Cartoonist annotated 7397 peaks in the 87 MALDI-TOF spectra, including 2465 (~68%) of the 3627 manually annotated peaks. For many peaks, mass implies oligosaccharide composition, for example, a peak at 1579.8 Da is almost surely man5, but for many others, the oligosaccharide composition may be ambiguous, because GalNAc and GlcNAc have exactly the same mass, one Fuc plus one NeuGc have exactly the same mass as one Gal plus one NeuAc, and two fucoses have mass only 1 Da larger than one NeuAc. Most of the 4932 peaks annotated by Cartoonist but not by the human expert are low-intensity peaks in the 3000 – 6000 Da mass range, but there are also a large number of lower mass peaks as clear as the peak at 2327.2 Da in Figure 4. There are various reasons why an expert may skip a clear peak: low intensity, cartoon uncertainty, or even crowding in the PowerPoint slide. Almost all of the 1162 manually annotated peaks annotated by the human expert but not by Cartoonist were skipped by Cartoonist due to deviations from the expected m/z or the expected isotope envelopes. An example with unexpected isotope envelope is the peak series starting at 1620.9 Da in Figure 5. This peak series overlaps with lower mass peak series, most likely one starting at 1617.9 and another at 1615.8. Cartoonist includes sliders allowing the user to adjust peak intensity and isotope ratio (“quality”) thresholds. Cartoonist adaptively sets its mass measurement model (how error scales with measured mass) and mass matching threshold based on initial peak identifications, but the user can adjust the tolerance on the Options Advanced tab. We used the default settings for all MS profiles in our computational experiments rather than adjust settings for each spectrum.

Figure 4.

Figure 4

In this example, Cartoonist annotates the peak at 2327.2 Da, which is not included in the manual annotations. Cartoonist offers several alternatives for 2286.2 and 2316.2 Da, which are annotated with single cartoons in the manual annotations. Cartoonist annotates the isotope peak that it expects to be most intense; here “Iso1” means the first isotope peak, that is, one Dalton heavier than the monoisotopic form.

Figure 5.

Figure 5

(a) Manual annotations on m/z 1580 – 1670 from human basophil cells. (b) Cartoonist’s automatic annotations on the same data. The annotations for the peak at 1590.8 are in “perfect agreement”, because the human expert and Cartoonist gave the same unambiguous annotation; the annotations for the peak at 1661.8 are in “agreement” because Cartoonist’s annotations include all the expert annotations. Cartoonist did not annotate the small peak series (inset) starting at 1620.8, which matches sodiated permethylated HexNAc(3)Hex(4) with calculated monoisotopic mass 1620.8097, because of a poor match to the expected isotope distribution due to interfering peaks. Neither the expert nor Cartoonist annotated the peaks at 1606.8 or 1647.9, which are incompletely permethylated forms of the glycans at 1620.8 and 1661.9.
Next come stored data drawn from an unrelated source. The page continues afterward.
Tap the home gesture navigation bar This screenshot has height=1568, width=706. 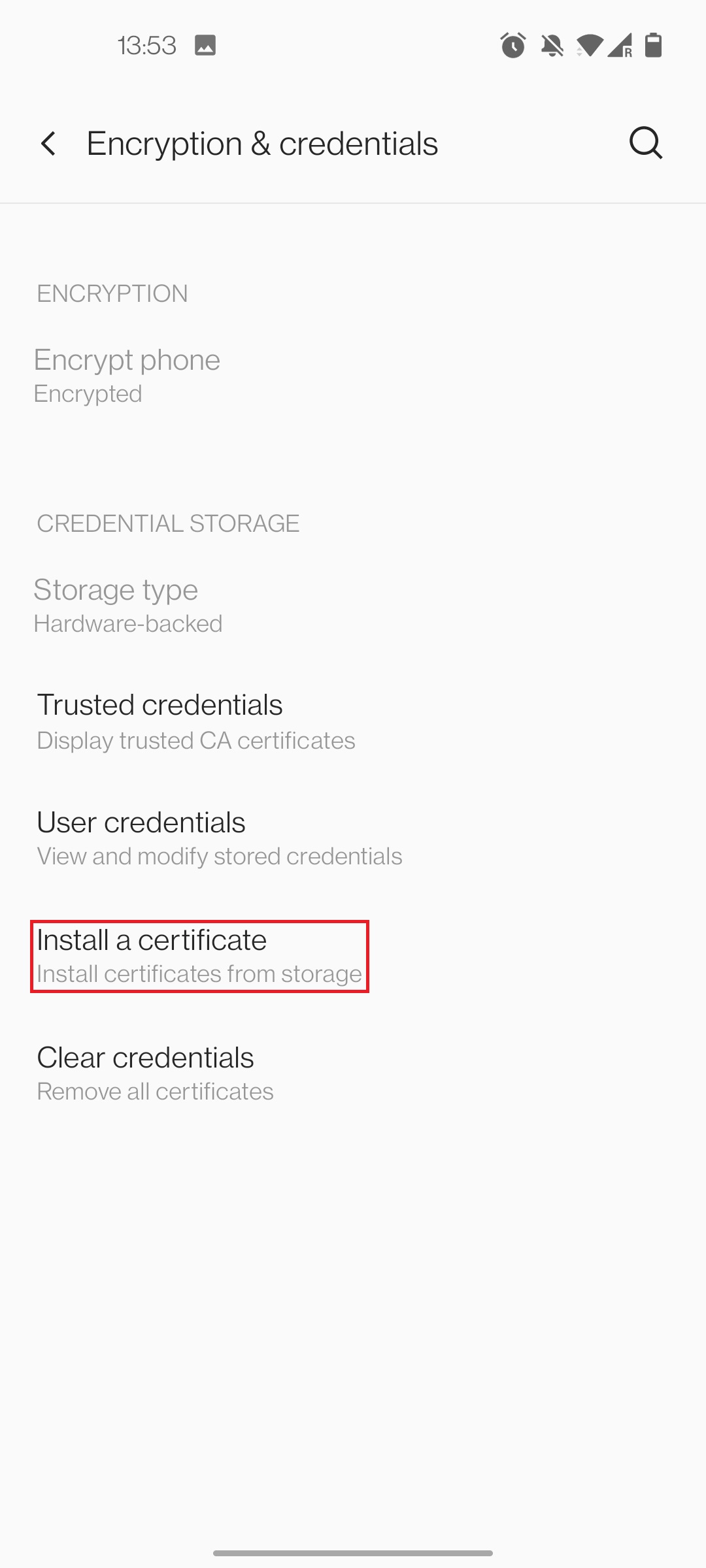point(353,1553)
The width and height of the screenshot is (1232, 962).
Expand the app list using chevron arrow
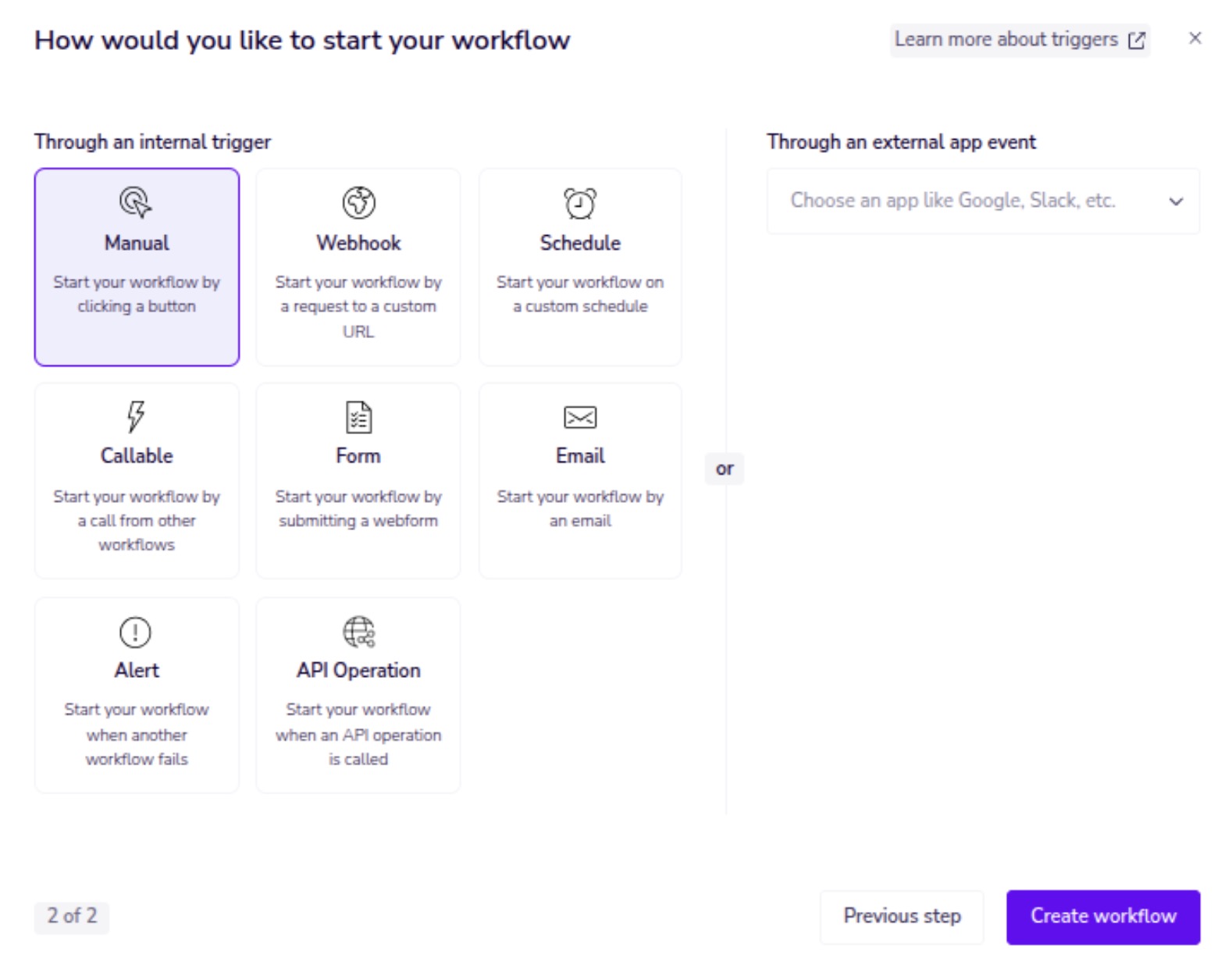point(1175,201)
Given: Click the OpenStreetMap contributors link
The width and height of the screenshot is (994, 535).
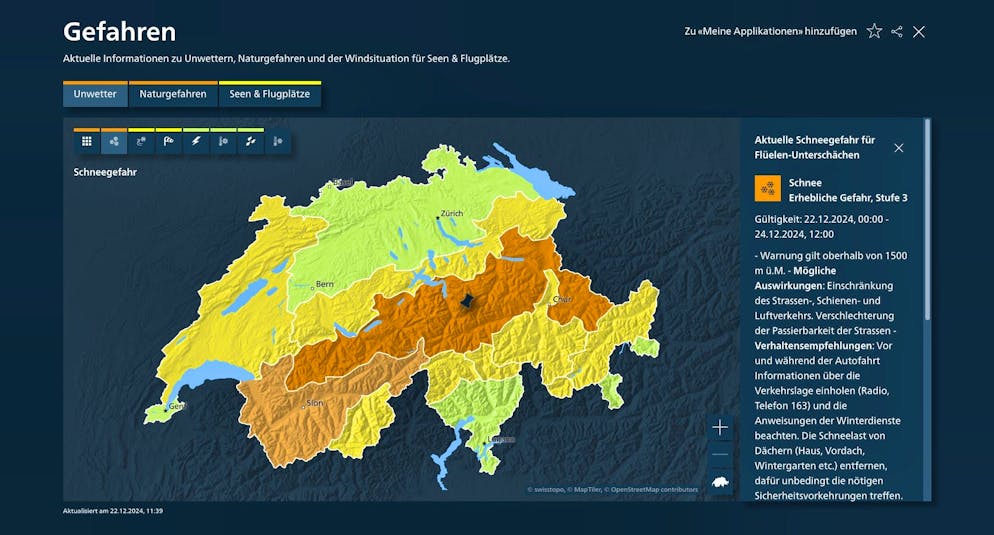Looking at the screenshot, I should (x=654, y=490).

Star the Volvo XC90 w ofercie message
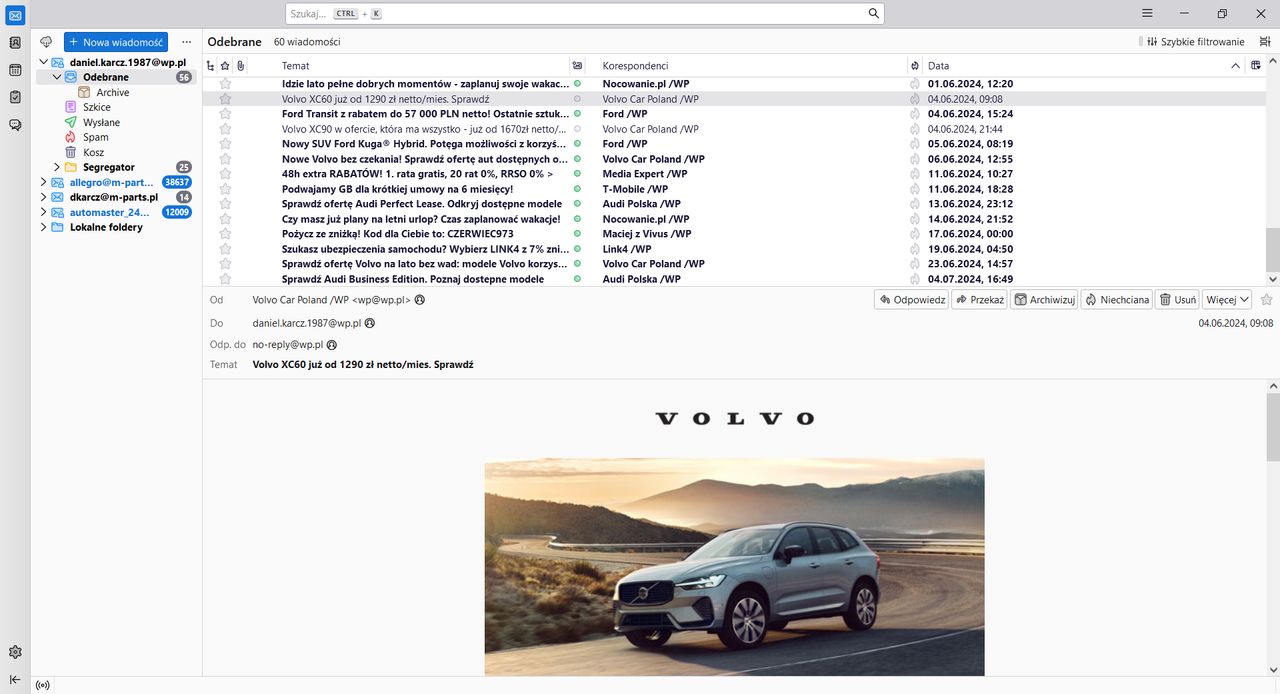[225, 129]
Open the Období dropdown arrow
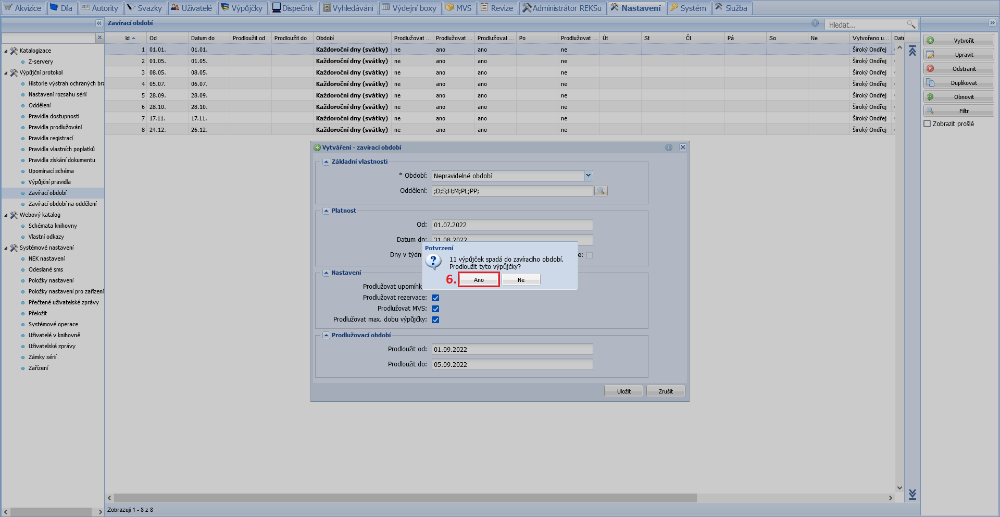Screen dimensions: 1000x517 pyautogui.click(x=589, y=175)
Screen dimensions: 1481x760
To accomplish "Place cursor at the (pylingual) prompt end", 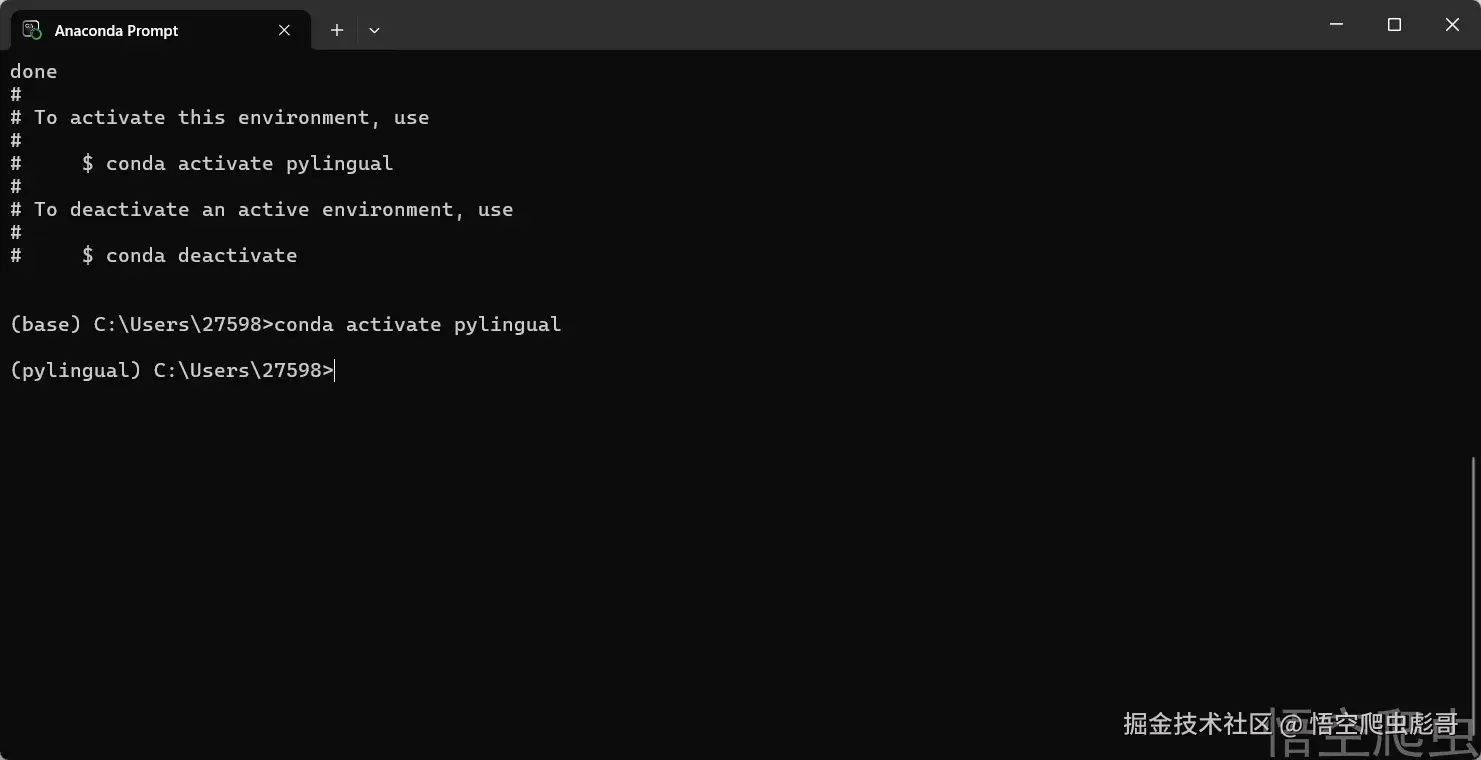I will pyautogui.click(x=335, y=371).
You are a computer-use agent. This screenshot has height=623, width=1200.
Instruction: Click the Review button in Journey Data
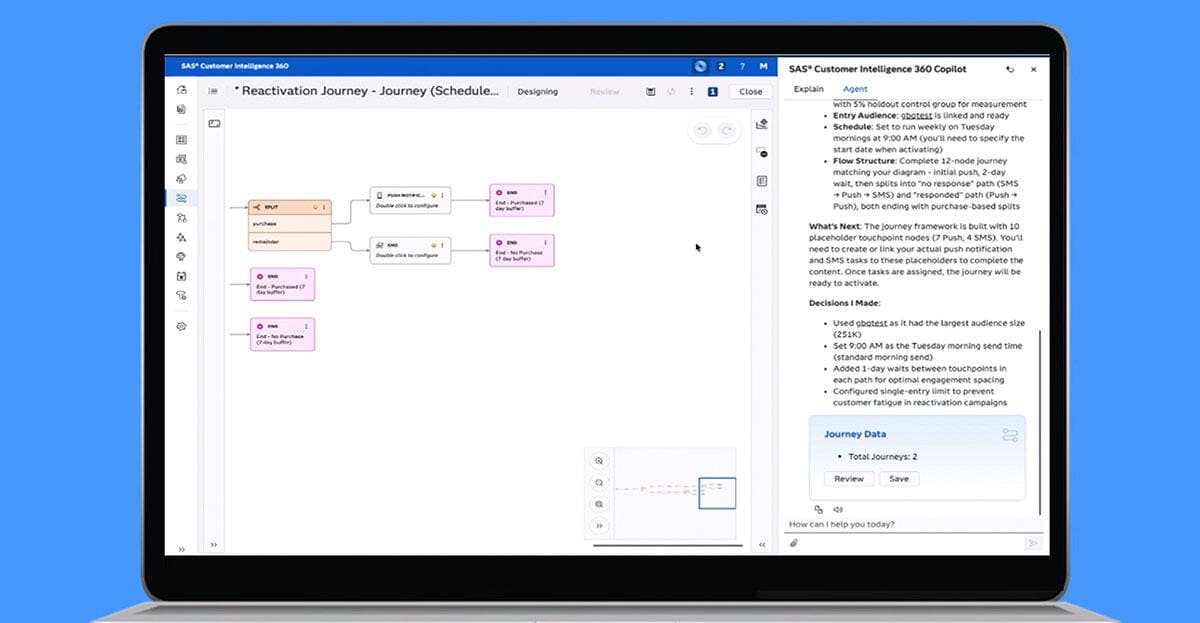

There are also 95 manually annotated peaks that were skipped by Cartoonist, because their masses were too large or their oligosaccharide compositions exceeded limits assumed in Cartoonist’s automatic mode. Cartoonist currently allows at most 12 HexNAc residues, at most 12 Hex residues, at most 6 Fuc, at most 4 NeuAc, and at most 4 NeuGc. Figure 6 shows a manual annotation with a peak at 6654.3 Da with a composition of HexNAc=12, Hexose=17, and Fucose=1. When we relaxed the limits on the numbers of monosaccharides, Cartoonist still missed most of the peaks in Figure 6, because Cartoonist is designed to pick peaks that stand out from the background noise. We have devised more sensitive peak-picking algorithms [12] that can find N-glycan peaks up to 12,000 Da in spectra acquired on the latest MALDI-TOF instruments, but have not yet incorporated them into Cartoonist.

Figure 6.

Figure 6

Manual annotations from the CFG web site of peaks with high mass and low signal-to-noise ratios. Cartoonist missed these peaks for two reasons: it has limits on the sizes of the glycans, and it does not annotate peaks with signal-to-noise ratio below about four.

Cartoon Agreement

When N-glycans are shown with linkage information, the left-to-right order of the antennae has a conventional meaning, for example, the alpha-3-linked mannose in the trimannosyl core is shown on the left and the alpha-6-linked mannose on the right. When glycans are shown without linkage information as in Cartoonist and the CFG web site, however, the left-to-right order of the antennae is not generally meaningful. Thus we define two cartoons to be the identical if their unordered set of antennae agree, along with the presence/absence of bisecting GlcNAc and presence/absence of core fucose. Since both manual and automatic annotations can offer multiple cartoons for a given MS peak, we define several types of cartoon agreement:

  1. Perfect agreement: Manual and automatic annotations each give a single cartoon and the two cartoons are identical.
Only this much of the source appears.